I don’t see how that addresses the issue. It is still the case that for whatever model you settle on (including a multi level Bayesian model that uses data from all schools) someone can muck about with features of the model to get results they like.

And me:

Yes, that’s always true in any case. But a multilevel model will handle many of the issues of concern.

At this point it seemed worth posting the discussion for all of you.

4 Comments

  1. “Generally I don’t think there is any way to say definitively that any one of these
    analysis is a priori obviously stupid (although “experts” will happily concoct an attack on any approach that does not produce the result they like!). The medical journals are full of conflicting analyses and I’ve come to the belief that, at least in the medical arena, the idea human experts *know* the *right* analysis for a particular estimand is false.”

    This seems overly harsh to me. OMAP is working with fairly low quality data (prescriptions claims for Medicare/MedicAid, GPRD and other clinical databases, and these sorts of databases) due to the nature of the problem (one of the OMAP investigators is actually here at the University of Florida). The clearest example of high quality medical data is likely to be randomized, controlled, souble-blinded clinical trials. But there is a whole layer of data between these two extremes of data quaity(prospective cohort studies, for example).

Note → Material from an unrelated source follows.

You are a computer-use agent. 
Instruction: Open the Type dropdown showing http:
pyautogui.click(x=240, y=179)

    Sure, it is true that the prospective cohort studies tend to be underpowered to detect rare adverse drug side effects (for precisely the same reason that RCTs are). But there is a lot of research that does not generate conflicting results or where the experts really seem to have a good grasp on the problem. The links between serum cholesterol levels and cardiovascular events, for example, seems relatively solid and widely replicated.

    So I would be careful to generalize to all of medical research.

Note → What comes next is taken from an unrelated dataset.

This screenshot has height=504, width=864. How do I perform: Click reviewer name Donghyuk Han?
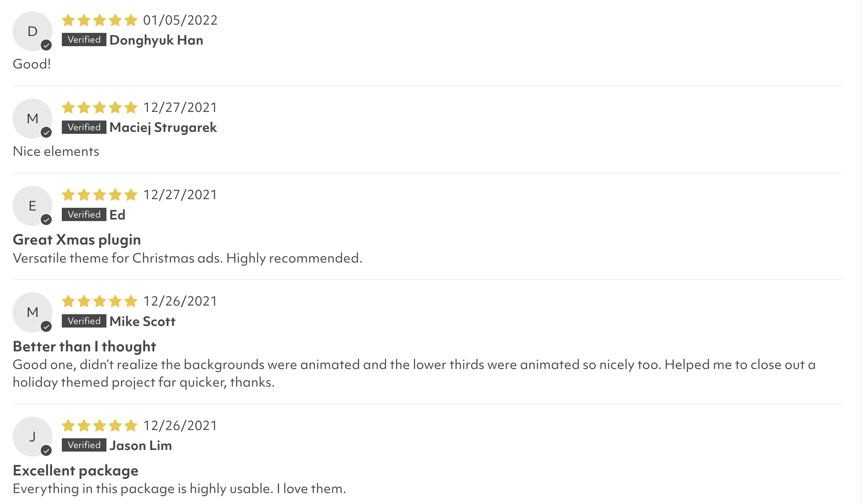(157, 40)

    That being said, I have a great deal of frustration with medical database research for a lot of the same reasons as David Madigan does.

  2. We report simulations and discussions relevant to the original question in a recent paper False-Positive Psychology.

    We also discuss possible solutions to the problem.

    We end up proposing disclosure rather than pre-registration for pragmatic reasons, but those may be specific to the domain of study.

  3. dan says:

    In some sense, I would say it even worse than is being suggested above: even in a completely randomized experiment it is still possible to find anything you want given the right control variables. Not “on average” of course, but in any given experiment.

    Rubin discusses this issue in “Estimating causal effects of treatments in randomized and nonrandomized studies” (1974). So Andrew’s remark that “that’s always true in any case” is exactly the point; the apparently shocking points above actually reduce to a much more general discussion about whether we can find out anything at all.

  4. freddy says:

    There are some ways of permitting limited data-snooping, and still having well-calibrated inference in the end. For example, see Zhang Tsiatis and Davidian;

    http://onlinelibrary.wiley.com/doi/10.1111/j.1541-0420.2007.00976.x/full

    … the method lets you pick adjustment variables post hoc, in a randomized trial setting, and thus buy yourself some efficiency over using unadjusted analyses (the default) or using a pre-specified set of adjustments. Typically it won’t be a huge efficiency gain, but it’s better than nothing.